Right from its introduction in Asia, football, despite only being noticed late for its great ability to bring different cultures together, has been a source of inspiration for Asian populations, in particular from the viewpoint of economic and cultural development. Despite tradition dating it back to pre-imperial China, football spread in Asia – in its modern version – from the end of the nineteenth century and has been considered as a catalyser of regional and national identities ever since then, a symbol of strength and imperial power and a symbol of globalisation of the consumer culture starting to emerge in the East.
It was during and after the Second World War that sport, in particular football, started to be seen as a tool to unify peoples and to strengthen national identities, after many Asian countries won their independence. Some football events, such as the Merdeka Tournament or the Asian Cup, evoke a spirit of belonging to the nation and thus cause a rise in nationalist feelings among fans. It is no coincidence that today football is considered one of the main tools connecting differing traditions and cultures on the immense Asian continent.

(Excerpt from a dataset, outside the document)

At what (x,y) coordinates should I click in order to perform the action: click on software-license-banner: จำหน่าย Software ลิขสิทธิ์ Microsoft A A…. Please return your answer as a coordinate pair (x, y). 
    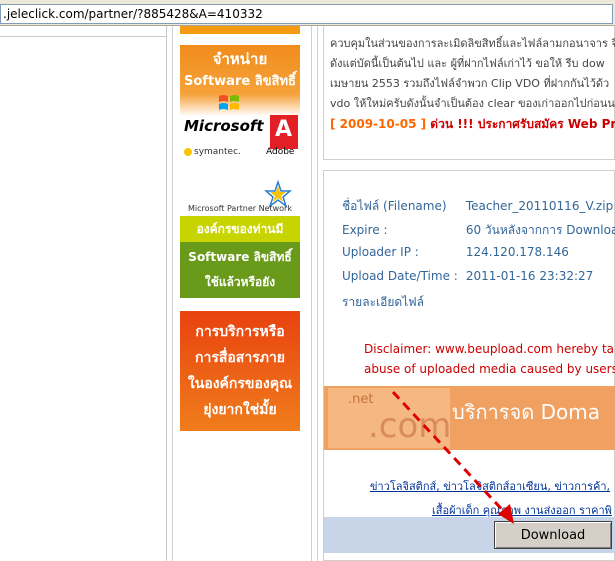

Despite the great interest in football, Asian players have always been unable to gain international recognition. Apart from some fortunate cases such as Hidetoshi Nakata, Park Ji-Sung or Keisuke Honda – some of the Asian players who have managed to play in European championships – there haven’t been many Asian players leaving a mark in the sport. But this isn’t due to physical shortcomings or anything similar, as is widely believed in the West, but rather due to a different football culture in these countries compared to European and South American countries, where children are used, from a early age, to have a ball at their feet.
There is no reason why we should ignore the importance of Asian football which, in fact, thanks to the size of its population has a remarkable potential public and fan-based following. It is also a well-known fact that most of Asia’s football fans are more interested in the European or Latin American championships, a factor which can also benefit the Western football market.
A test on the importance of Asia for global football were the declarations, in 2003, by the former FIFA President Joseph Blatter who, at the launch of the AFC project called “Vision Asia” – promoted after the FIFA World Cup hosted by Korea and Japan in 2002 – stated that the future prosperity of global football resides in the development and introduction of a more professional game in Asia, since this continent has most of the world’s youth population with the highest economic potential globally.
Supporting Blatter’s words are those of the former president of the Asian Football Confederation, Mohammed Bin Hammam who, during the fifth Dubai International Sports Conference held in 2010, spoke of the development programme for Asian football. On that occasion the former AFC President, in presenting the development for the Vision Asia programme, reiterated the great success enjoyed by the project, increasing the number of professional clubs as well as of sponsors and income of the AFC, ending his speech with the words: “The future is for Asia”.
The Asian football market has therefore become — thanks to its growing economic and political power — one of the most important in the world. Attention is increasingly focussed on the East when we talk of football and there are many Asian fans and entrepreneurs who are fascinated by this world. Recently there have been numerous investments for and by Asian football, the consequence of which is increasingly emerging on a global scale.